> EXCERPTED PASSAGE:
- Asilomar Conference Grounds
- U.S. National Register of Historic Places
- U.S. National Historic Landmark District
- California Historical Landmark
- Merrill Hall, Asilomar
- Location: 800 Asilomar Blvd., Pacific Grove, California
- Coordinates: 36°37′08″N 121°56′16″W﻿ / ﻿36.61889°N 121.93778°W
- Area: 9 acres (3.6 ha)
- Built: 1913
- Architect: Julia Morgan
- Architectural style: Arts and Crafts Movement and American craftsman Bungalows
- NRHP reference No.: 87000823
- CHISL No.: 1052

Significant dates
- Added to NRHP: February 27, 1987
- Designated NHLD: February 27, 1987
- Designated CHISL: June 20, 2014

= Asilomar Conference Grounds =

Conference center in California, U.S.

Asilomar Conference Grounds is a conference center originally built for the Young Women's Christian Association (YWCA). It is located on the western tip of the Monterey Peninsula in Pacific Grove, California, near what was formerly known as Moss Beach. Between 1913 and 1929, architect Julia Morgan designed 16 buildings on the property, 11 of which remain standing today. The area is recognized as the homeland of the Rumsen Ohlone people.

==Name==
The conference facilities were originally known as "Guardamar". In 1913, Phoebe Hearst proposed a naming competition, resulting in the selection of "Asilomar." The winning entry was submitted by Helen Salisbury, a Stanford University student, who created a portmanteau from the Spanish words asilo ("refuge") and mar ("sea"). In 1956, Asilomar was incorporated into the California State Parks system, and Moss Beach was renamed Asilomar State Beach after the conference grounds.

==History==
The YWCA Pacific Coast conferences were originally held at the Capitola, California hotel until 1911. Following growth in attendance and a desire to establish a permanent location, Phoebe Hearst hosted the 1912 conference at her hacienda in Pleasanton, California. Proceeds from that event were used to secure land for a permanent site. A committee persuaded the Pacific Improvement Company to donate 30 acre to the YWCA in 1912. In early 1913, it was announced that Julia Morgan, then engaged with the Oakland YWCA building, would also design the new Asilomar campgrounds in the Arts & Crafts style. Construction began in the spring of 1913, and by August, the Social Hall and Longhouses were completed, hosting 300 girls for the inaugural summer program. Merrill Hall, Morgan’s final design for Asilomar, was dedicated in 1928.

> INFORMATION GIVEN:
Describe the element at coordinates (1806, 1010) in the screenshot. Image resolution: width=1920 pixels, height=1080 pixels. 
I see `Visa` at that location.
...
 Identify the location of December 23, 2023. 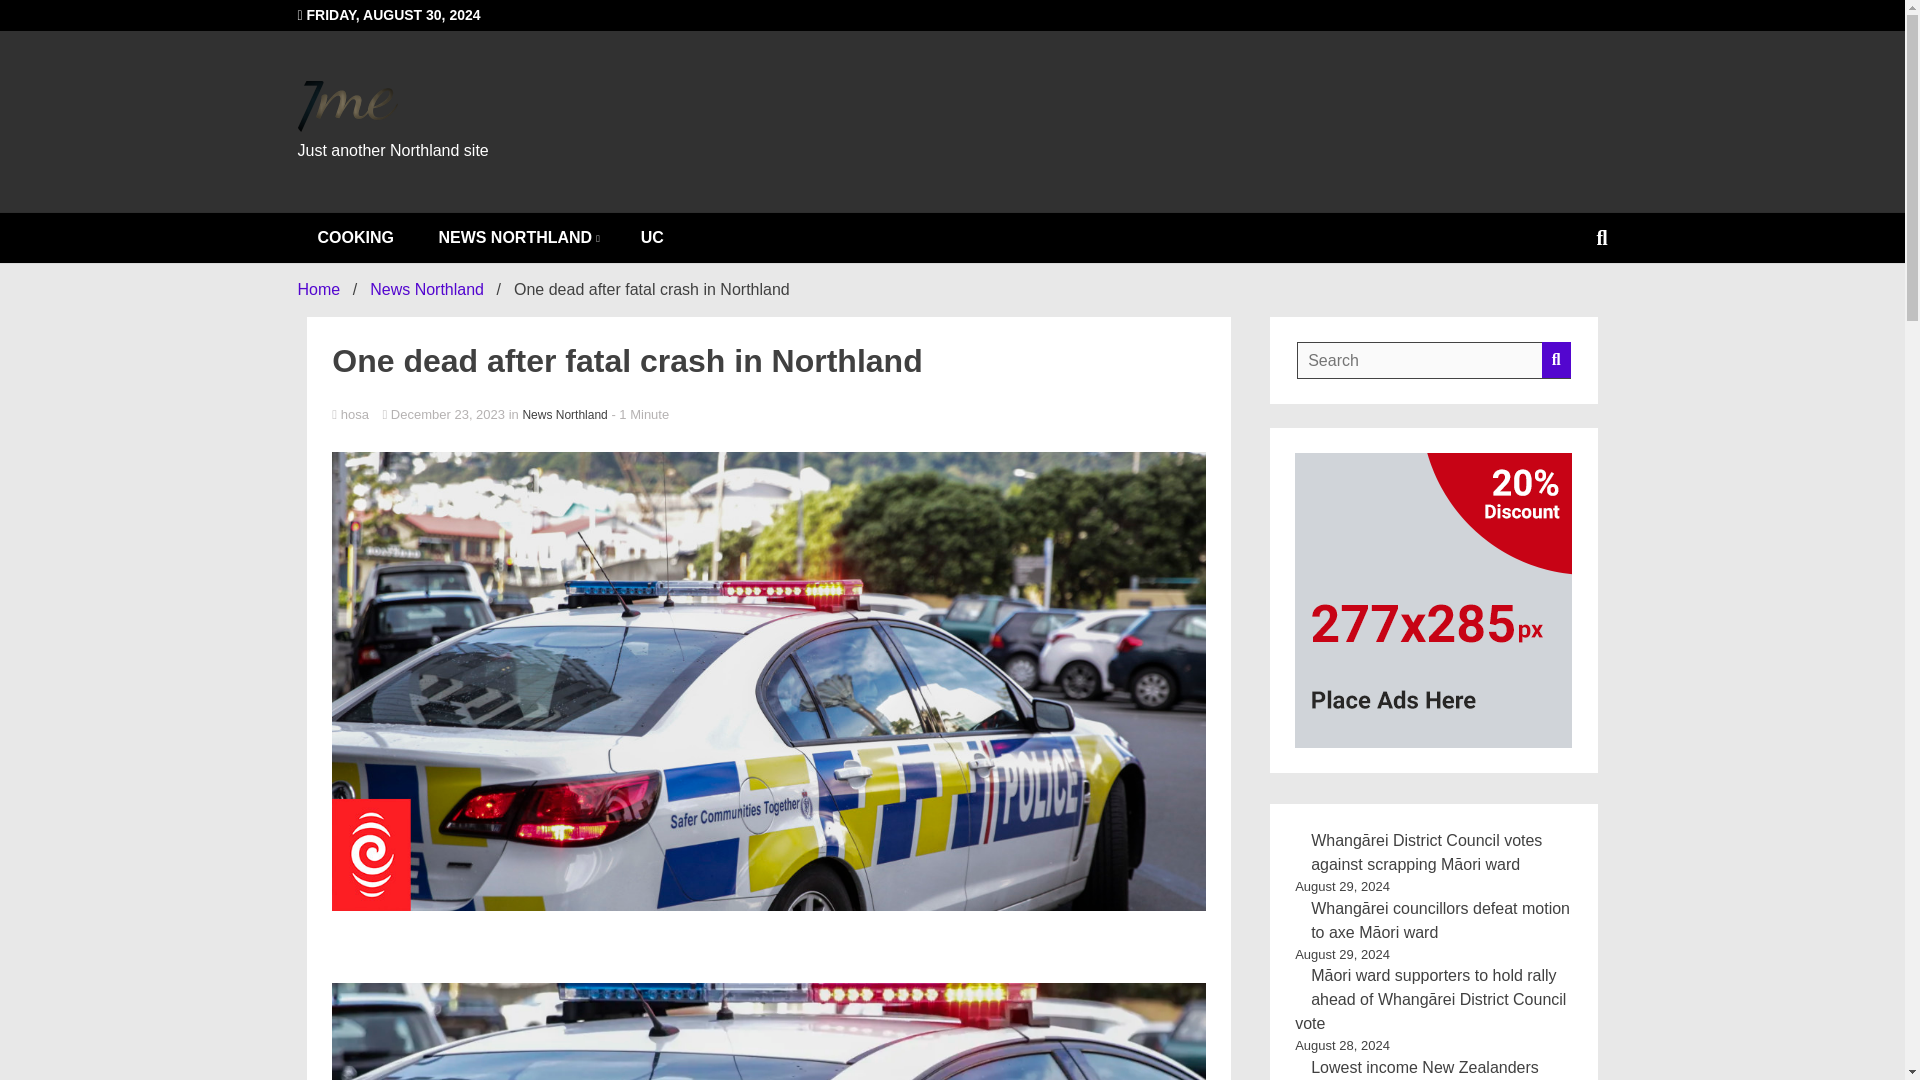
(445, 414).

> TASKS FOR THIS EXERCISE:
A. Rewrite the paragraph of the Asilomar article beginning "The YWCA Pacific Coast conferences" as a short list of its main facts.
B. Using the Asilomar article, decide whether each statement agrees with it, answering yes or no and quoting the words that settle it: (i) All 16 buildings Julia Morgan designed on the property are still standing. (ii) The name "Asilomar" was submitted by a Stanford University student. (iii) Merrill Hall was dedicated in 1913.
C. Resume the Asilomar article after its final sentence and continue it.
The records have nothing to do with the Asilomar article.

> TASK ANSWERS:
A.
- The YWCA Pacific Coast conferences were held at the Capitola, California hotel until 1911.
- Because attendance grew and a permanent location was wanted, Phoebe Hearst hosted the 1912 conference at her hacienda in Pleasanton, California.
- Proceeds from that event went toward securing land for a permanent site.
- In 1912 a committee persuaded the Pacific Improvement Company to donate 30 acres to the YWCA.
- In early 1913, Julia Morgan, who was then working on the Oakland YWCA building, was announced as designer of the Asilomar campgrounds in the Arts & Crafts style.
- Construction began in spring 1913. By August the Social Hall and Longhouses were finished and hosted 300 girls for the first summer program.
- Merrill Hall, Morgan's final design for Asilomar, was dedicated in 1928.

B.
(i) No: "16 buildings on the property, 11 of which remain standing today"
(ii) Yes: "The winning entry was submitted by Helen Salisbury, a Stanford University student"
(iii) No: "Merrill Hall, Morgan’s final design for Asilomar, was dedicated in 1928."

C.
Several other prominent California women including Ellen Browning Scripps, Mrs. Warren Olney Jr. and Mary Sroufe Merrill were involved in the creation of the retreat.

In 1956, the State of California acquired Asilomar and commissioned architect John Carl Warnecke to design seven additional buildings to expand the grounds. Asilomar was declared a National Historic Landmark in 1987 for its role in women's recreation, the development of the YWCA, and the resort heritage of nearby Monterey, California.

==Present Day==
Today, the property is officially known as Asilomar State Beach and Conference Grounds and is operated by California State Parks. While it primarily functions as a conference center, it also welcomes individual guests and is frequently used for social events such as family reunions. The grounds remain open to the public. Between 1956 and 1994, the site was managed by various nonprofit organizations in collaboration with California State Parks. Delaware North Companies operated the facility from 1997 to 2007, after which Aramark took over operations in 2009 under a 20-year contract.

In 2012, construction began to improve the site's accessibility in compliance with the Americans with Disabilities Act. These renovations, which continued through 2014, included replacing old asphalt pathways with brick pavers and improving accessibility to several buildings.

==Notable conferences==
- 1972 Experimental Nuclear Magnetic Resonance Conference
- 1975: Asilomar Conference on Recombinant DNA
- 1994: Critical Assessment of Techniques for Protein Structure Prediction (inaugural meeting)
- 2010: Asilomar International Conference on Climate Intervention Technologies
- 1969–2012: West Coast Number Theory
- 2014: International Commission on the History of Geological Sciences
- 2017: Asilomar Conference on Beneficial AI
- 2025: Natural Capital Project

==In popular culture==
The Asilomar Conference Grounds were featured in the film The Shift (2009) by Wayne Dyer, which was shot on location at Asilomar State Beach.

The 1975 Asilomar Conference on Recombinant DNA was prominently featured in the PBS documentary The Gene: An Intimate History.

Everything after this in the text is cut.